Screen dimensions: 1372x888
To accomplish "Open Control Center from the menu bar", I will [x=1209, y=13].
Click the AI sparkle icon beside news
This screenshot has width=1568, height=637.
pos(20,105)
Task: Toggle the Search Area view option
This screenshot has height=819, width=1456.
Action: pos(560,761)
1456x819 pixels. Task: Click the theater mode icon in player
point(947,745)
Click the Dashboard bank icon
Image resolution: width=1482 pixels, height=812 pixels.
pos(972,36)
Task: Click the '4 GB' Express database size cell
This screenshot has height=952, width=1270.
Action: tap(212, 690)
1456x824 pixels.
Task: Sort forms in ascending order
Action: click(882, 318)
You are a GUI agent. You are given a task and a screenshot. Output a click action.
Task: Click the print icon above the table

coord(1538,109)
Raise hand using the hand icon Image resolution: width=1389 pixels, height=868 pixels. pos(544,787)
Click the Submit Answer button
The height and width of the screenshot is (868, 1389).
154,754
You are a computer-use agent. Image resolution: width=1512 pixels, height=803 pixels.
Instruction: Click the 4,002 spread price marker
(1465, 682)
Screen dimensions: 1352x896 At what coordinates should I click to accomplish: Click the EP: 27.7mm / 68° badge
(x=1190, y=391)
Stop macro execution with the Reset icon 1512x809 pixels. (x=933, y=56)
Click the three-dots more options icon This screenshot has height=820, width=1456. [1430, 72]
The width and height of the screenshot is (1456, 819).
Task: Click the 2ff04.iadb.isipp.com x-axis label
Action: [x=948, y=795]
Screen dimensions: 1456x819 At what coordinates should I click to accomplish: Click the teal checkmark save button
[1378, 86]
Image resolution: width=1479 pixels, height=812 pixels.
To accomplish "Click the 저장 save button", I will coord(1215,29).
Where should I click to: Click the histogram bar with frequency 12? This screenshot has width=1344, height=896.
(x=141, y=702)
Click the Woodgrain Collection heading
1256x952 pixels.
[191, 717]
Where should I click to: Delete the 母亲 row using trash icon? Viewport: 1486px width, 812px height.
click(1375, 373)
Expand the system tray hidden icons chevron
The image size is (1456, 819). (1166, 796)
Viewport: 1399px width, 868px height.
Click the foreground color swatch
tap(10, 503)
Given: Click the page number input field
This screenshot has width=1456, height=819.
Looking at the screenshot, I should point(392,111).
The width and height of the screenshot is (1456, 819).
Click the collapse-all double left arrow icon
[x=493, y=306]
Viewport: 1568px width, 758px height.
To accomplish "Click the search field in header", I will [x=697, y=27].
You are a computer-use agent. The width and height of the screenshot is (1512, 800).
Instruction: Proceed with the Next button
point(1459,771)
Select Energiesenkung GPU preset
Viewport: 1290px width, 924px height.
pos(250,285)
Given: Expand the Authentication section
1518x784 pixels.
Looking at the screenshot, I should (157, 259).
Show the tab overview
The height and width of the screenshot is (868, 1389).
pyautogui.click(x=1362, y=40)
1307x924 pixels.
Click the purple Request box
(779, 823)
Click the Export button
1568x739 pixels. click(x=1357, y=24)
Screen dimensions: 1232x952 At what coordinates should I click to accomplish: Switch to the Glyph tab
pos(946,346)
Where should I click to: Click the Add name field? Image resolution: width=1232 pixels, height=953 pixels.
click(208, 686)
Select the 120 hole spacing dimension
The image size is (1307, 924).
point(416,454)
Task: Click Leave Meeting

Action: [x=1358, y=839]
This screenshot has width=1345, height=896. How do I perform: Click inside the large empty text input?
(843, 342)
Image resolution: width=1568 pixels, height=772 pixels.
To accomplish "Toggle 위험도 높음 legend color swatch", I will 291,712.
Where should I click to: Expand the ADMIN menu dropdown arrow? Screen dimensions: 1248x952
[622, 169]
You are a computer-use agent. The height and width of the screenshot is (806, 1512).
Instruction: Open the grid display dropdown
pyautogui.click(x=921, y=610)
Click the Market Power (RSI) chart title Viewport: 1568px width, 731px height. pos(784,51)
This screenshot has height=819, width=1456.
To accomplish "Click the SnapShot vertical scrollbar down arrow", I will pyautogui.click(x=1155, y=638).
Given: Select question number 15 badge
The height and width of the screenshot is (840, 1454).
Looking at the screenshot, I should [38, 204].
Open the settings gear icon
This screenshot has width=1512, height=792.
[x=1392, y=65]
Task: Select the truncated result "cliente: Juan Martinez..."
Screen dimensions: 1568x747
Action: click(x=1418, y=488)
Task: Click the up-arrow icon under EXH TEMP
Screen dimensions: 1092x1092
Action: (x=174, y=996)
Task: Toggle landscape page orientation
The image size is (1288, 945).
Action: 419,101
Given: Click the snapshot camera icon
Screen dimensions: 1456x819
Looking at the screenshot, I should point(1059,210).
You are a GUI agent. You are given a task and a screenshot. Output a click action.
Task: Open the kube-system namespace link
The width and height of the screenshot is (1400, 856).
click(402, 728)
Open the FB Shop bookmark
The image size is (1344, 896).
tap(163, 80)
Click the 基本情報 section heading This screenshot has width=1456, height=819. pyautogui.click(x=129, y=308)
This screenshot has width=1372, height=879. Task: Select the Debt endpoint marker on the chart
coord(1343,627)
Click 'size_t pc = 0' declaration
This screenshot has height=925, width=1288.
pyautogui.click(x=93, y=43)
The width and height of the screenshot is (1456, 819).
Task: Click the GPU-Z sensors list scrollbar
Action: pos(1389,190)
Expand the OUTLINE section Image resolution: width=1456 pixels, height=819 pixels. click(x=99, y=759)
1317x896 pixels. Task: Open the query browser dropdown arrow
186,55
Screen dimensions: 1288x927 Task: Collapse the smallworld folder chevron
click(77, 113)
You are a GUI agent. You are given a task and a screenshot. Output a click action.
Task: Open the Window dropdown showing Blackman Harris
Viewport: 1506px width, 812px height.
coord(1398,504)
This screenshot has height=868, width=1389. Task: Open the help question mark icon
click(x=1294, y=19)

· · ·

■ Aim of the exercise: Each of the lines above must appear again, unchanged.

■ Solution for this problem:
Screen dimensions: 1372x888
To accomplish "Open Control Center from the menu bar", I will [x=1209, y=13].
Click the AI sparkle icon beside news
This screenshot has width=1568, height=637.
pos(20,105)
Task: Toggle the Search Area view option
This screenshot has height=819, width=1456.
Action: pos(560,761)
1456x819 pixels. Task: Click the theater mode icon in player
point(947,745)
Click the Dashboard bank icon
Image resolution: width=1482 pixels, height=812 pixels.
pos(972,36)
Task: Click the '4 GB' Express database size cell
This screenshot has height=952, width=1270.
Action: tap(212, 690)
1456x824 pixels.
Task: Sort forms in ascending order
Action: click(882, 318)
You are a GUI agent. You are given a task and a screenshot. Output a click action.
Task: Click the print icon above the table

coord(1538,109)
Raise hand using the hand icon Image resolution: width=1389 pixels, height=868 pixels. pos(544,787)
Click the Submit Answer button
The height and width of the screenshot is (868, 1389).
154,754
You are a computer-use agent. Image resolution: width=1512 pixels, height=803 pixels.
Instruction: Click the 4,002 spread price marker
(1465, 682)
Screen dimensions: 1352x896 At what coordinates should I click to accomplish: Click the EP: 27.7mm / 68° badge
(x=1190, y=391)
Stop macro execution with the Reset icon 1512x809 pixels. (x=933, y=56)
Click the three-dots more options icon This screenshot has height=820, width=1456. [1430, 72]
The width and height of the screenshot is (1456, 819).
Task: Click the 2ff04.iadb.isipp.com x-axis label
Action: [x=948, y=795]
Screen dimensions: 1456x819 At what coordinates should I click to accomplish: Click the teal checkmark save button
[1378, 86]
Image resolution: width=1479 pixels, height=812 pixels.
To accomplish "Click the 저장 save button", I will coord(1215,29).
Where should I click to: Click the histogram bar with frequency 12? This screenshot has width=1344, height=896.
(x=141, y=702)
Click the Woodgrain Collection heading
1256x952 pixels.
[191, 717]
Where should I click to: Delete the 母亲 row using trash icon? Viewport: 1486px width, 812px height.
click(1375, 373)
Expand the system tray hidden icons chevron
The image size is (1456, 819). (1166, 796)
Viewport: 1399px width, 868px height.
Click the foreground color swatch
tap(10, 503)
Given: Click the page number input field
This screenshot has width=1456, height=819.
Looking at the screenshot, I should point(392,111).
The width and height of the screenshot is (1456, 819).
Click the collapse-all double left arrow icon
[x=493, y=306]
Viewport: 1568px width, 758px height.
To accomplish "Click the search field in header", I will [x=697, y=27].
You are a computer-use agent. The width and height of the screenshot is (1512, 800).
Instruction: Proceed with the Next button
point(1459,771)
Select Energiesenkung GPU preset
Viewport: 1290px width, 924px height.
pos(250,285)
Given: Expand the Authentication section
1518x784 pixels.
Looking at the screenshot, I should (157, 259).
Show the tab overview
The height and width of the screenshot is (868, 1389).
pyautogui.click(x=1362, y=40)
1307x924 pixels.
Click the purple Request box
(779, 823)
Click the Export button
1568x739 pixels. click(x=1357, y=24)
Screen dimensions: 1232x952 At what coordinates should I click to accomplish: Switch to the Glyph tab
pos(946,346)
Where should I click to: Click the Add name field? Image resolution: width=1232 pixels, height=953 pixels.
click(208, 686)
Select the 120 hole spacing dimension
The image size is (1307, 924).
point(416,454)
Task: Click Leave Meeting

Action: [x=1358, y=839]
This screenshot has width=1345, height=896. How do I perform: Click inside the large empty text input?
(843, 342)
Image resolution: width=1568 pixels, height=772 pixels.
To accomplish "Toggle 위험도 높음 legend color swatch", I will 291,712.
Where should I click to: Expand the ADMIN menu dropdown arrow? Screen dimensions: 1248x952
[622, 169]
You are a computer-use agent. The height and width of the screenshot is (806, 1512).
Instruction: Open the grid display dropdown
pyautogui.click(x=921, y=610)
Click the Market Power (RSI) chart title Viewport: 1568px width, 731px height. pos(784,51)
This screenshot has height=819, width=1456.
To accomplish "Click the SnapShot vertical scrollbar down arrow", I will pyautogui.click(x=1155, y=638).
Given: Select question number 15 badge
The height and width of the screenshot is (840, 1454).
Looking at the screenshot, I should [38, 204].
Open the settings gear icon
This screenshot has width=1512, height=792.
[x=1392, y=65]
Task: Select the truncated result "cliente: Juan Martinez..."
Screen dimensions: 1568x747
Action: click(x=1418, y=488)
Task: Click the up-arrow icon under EXH TEMP
Screen dimensions: 1092x1092
Action: (x=174, y=996)
Task: Toggle landscape page orientation
The image size is (1288, 945).
Action: 419,101
Given: Click the snapshot camera icon
Screen dimensions: 1456x819
Looking at the screenshot, I should point(1059,210).
You are a GUI agent. You are given a task and a screenshot. Output a click action.
Task: Open the kube-system namespace link
The width and height of the screenshot is (1400, 856).
click(402, 728)
Open the FB Shop bookmark
The image size is (1344, 896).
tap(163, 80)
Click the 基本情報 section heading This screenshot has width=1456, height=819. pyautogui.click(x=129, y=308)
This screenshot has width=1372, height=879. Task: Select the Debt endpoint marker on the chart
coord(1343,627)
Click 'size_t pc = 0' declaration
This screenshot has height=925, width=1288.
pyautogui.click(x=93, y=43)
The width and height of the screenshot is (1456, 819).
Task: Click the GPU-Z sensors list scrollbar
Action: pos(1389,190)
Expand the OUTLINE section Image resolution: width=1456 pixels, height=819 pixels. click(x=99, y=759)
1317x896 pixels. Task: Open the query browser dropdown arrow
186,55
Screen dimensions: 1288x927 Task: Collapse the smallworld folder chevron
click(77, 113)
You are a GUI agent. You are given a task and a screenshot. Output a click action.
Task: Open the Window dropdown showing Blackman Harris
Viewport: 1506px width, 812px height.
coord(1398,504)
This screenshot has height=868, width=1389. Task: Open the help question mark icon
click(x=1294, y=19)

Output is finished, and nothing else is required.